In time, religion became associated with ethnic identity. To be a Roman was to be a Nicene Christian. A German was an Arian. This complicated relations between the Germans and the Romans, Especially when German tribes like the Goths and the Vandals invaded the Western Roman Empire and set up their own kingdoms. The Romans found themselves ruled not only by barbarians, which was humiliating enough but by barbarians who were heretics. This religious difference meant that when the Eastern Romans, under Emperor Justinian, sought to reconquer the western provinces, they could count on a sympathetic population of Nicene Christians. The German kings could not entirely trust their formerly Roman subjects.

Early Medieval Arians

The one German tribe that was an exception to German Arianism was the Franks. The Franks were still pagan when they overran Gaul. In 508, the Frankish King Clovis I decided he ought to convert to Christianity. This was expected. Paganism had become unfashionable among both Romans and Germans. What was unexpected was that Clovis resolved to convert to Nicene Christianity. This decision was to change the course of European history.

Clovis

Being Nicene Christians, the Franks had the same advantage the Eastern Romans had when warring with the Arian Germans. A Frankish king who fought against the Visigoths or Lombards was not simply fighting a simple war over territory and loot. He was fighting a holy war against heretics, often with the support of the Papacy. This advantage helped the Franks to defeat the other German kingdoms and to become the predominant state in post-Roman Europe.

Over time, the Arian German rulers began to convert to the Catholic faith the majority of their subjects. The King of the Visigoths converted in 589. The kings of the Lombards held out until 671. For the next 800 years, Christianity in Europe was Nicene, trinitarian Christianity.

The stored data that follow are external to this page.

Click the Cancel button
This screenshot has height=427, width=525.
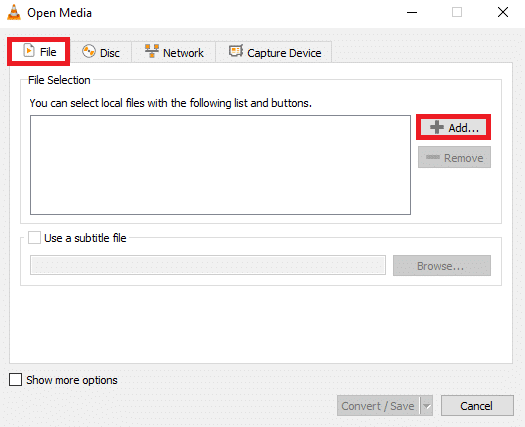tap(477, 406)
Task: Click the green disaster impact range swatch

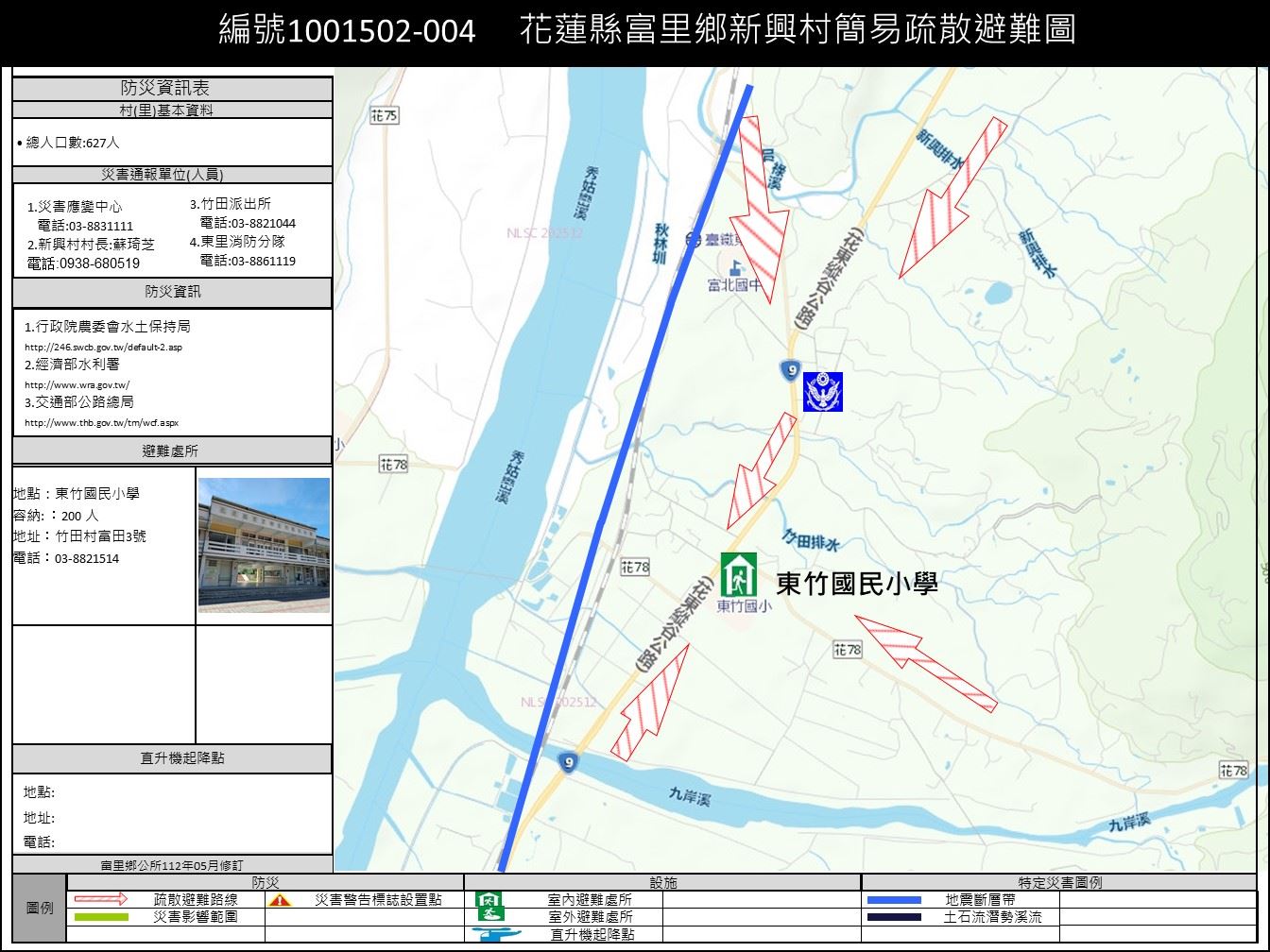Action: coord(100,916)
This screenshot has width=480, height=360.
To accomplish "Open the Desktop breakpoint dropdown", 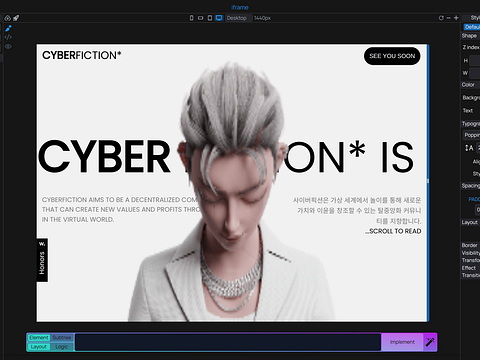I will (236, 18).
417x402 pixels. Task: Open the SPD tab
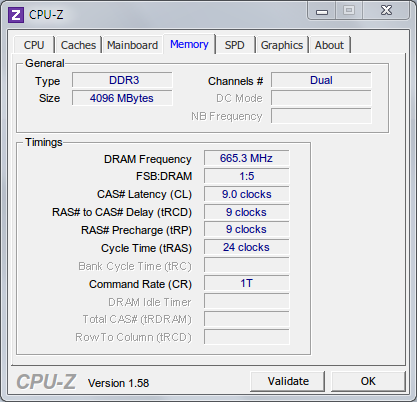tap(235, 45)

This began to change with the Protestant Reformation. The Reformers, such as Luther and Calvin, had many differences with the Roman Catholic Church but were all orthodox in their essential doctrines. They were all Nicene Trinitarians. Nevertheless, once prevailing orthodoxies begin to be questioned, there is no stopping, and it wasn’t long before some decidedly unorthodox doctrines began to be preached. This was a hazardous practice since the one thing both Catholics and Protestants agreed on was that heretics should be persecuted. Many heterodox, nontrinitarian sects were founded after the Protestant Reformation, including the Unitarians, the Quakers, and the Deists.

In North America. Such sects flourished in the more tolerant atmosphere of the North American colonies, especially during the Great Awakening. Another wave of unorthodox religious movements began during the Second Great Awakening of the 1820s to 1840s. This second wave included the Shakers and the Latterday Saints or Mormons.

Charles Taze Russel

Charles Taze Russell founded the organization that would become the Jehovah’s Witnesses in 1870, sometime after the Second Great Awakening. He was clearly influenced by restorationist and Aventist strands of that earlier movement. Like many preachers during the Awakening, Russell strove to restore Christianity to its primitive beginnings. Russell also taught that the Second Coming of Christ was imminent. As part of his quest to restore the original doctrines of Christianity, Russell rejected the concept of the Trinity. Instead, he believed that Jesus was a being created by Jehovah. He thought that Jesus was the Archangel Michael. The Jehovah’s Witnesses have held on to such unorthodox doctrines to the present day.

It may not be strictly accurate to call the Jehovah’s Witnesses “Arians.” There are differences between their views and the teachings of the Arians of ancient times. Still, it is interesting, to me at least, how old ideas get revived in new forms. Perhaps there really is nothing truly new under the sun.